The Best (and Worst) Classic Dad Jokes 👋

Get ready for timeless humor with our collection of classic dad jokes! These iconic, laugh-out-loud jokes have been making people groan and giggle for generations. Perfect for anyone who loves the charm of old-school humor, our classic dad jokes feature the best one-liners and puns that never go out of style. Whether you’re sharing them at family gatherings or just looking to brighten your day, these classic jokes are sure to deliver the perfect punchline every time. Explore our collection and rediscover the magic of classic dad jokes!

What would you do if all US currency turned in to cheese? Personally I'd just start using a swiss bank

When people scare me, I throw metallic elements at them. Call that a defense magnesium

Did you hear about the bread factory burning down? They say the business is toast.
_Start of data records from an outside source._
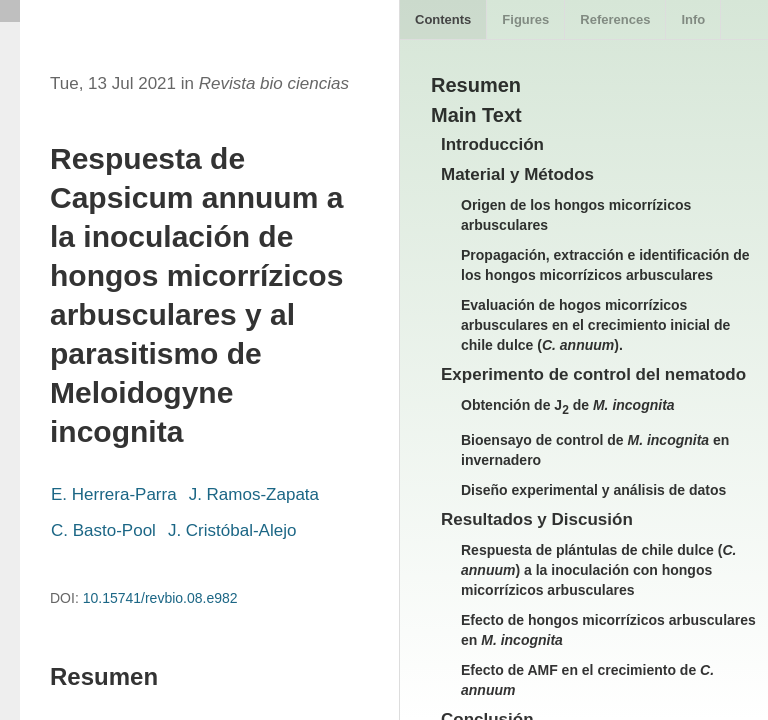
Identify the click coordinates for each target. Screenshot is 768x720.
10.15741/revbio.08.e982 (160, 598)
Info (693, 19)
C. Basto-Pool (103, 530)
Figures (525, 19)
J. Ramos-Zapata (254, 494)
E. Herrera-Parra (114, 494)
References (615, 19)
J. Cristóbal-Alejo (232, 530)
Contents (443, 19)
My five-year-old said he wanted a kitten for Christmas. Usually we have turkey, but why not?

I introduced my girlfriend to the family Me: hello everyone, meet JasmineJasmine: HiWife: what the fuck

2020 has a new calendar out JanuaryFebruaryLockdownDecember

I was looking for my pillow while I slept. Turns out it was right under my nose the whole time.

A priest, a pastor and a rabbit walked in to a blood donation clinic. A priest, a pastor and a rabbit walked in to blood donation clinic.The nursed asked the rabbit: "What is your blood type?""I am probably a type O" said the rabbit.

I filled a steam engine with Holy Water. The Power of Christ Propels You!The Power of Christ Propels You!The Power of Christ Propels You!

What's the leading cause of dry skin? Towels

Why do pancakes always win at baseball? They have the best batter.

Why couldn't the astronaut land on the moon? Because it was full.

To get over claustrophobia, you really need to think outside the box.

The car looks great but the muffler seems exhausted.

Air used to be free at the gas station, now it's $ You know why? Inflation.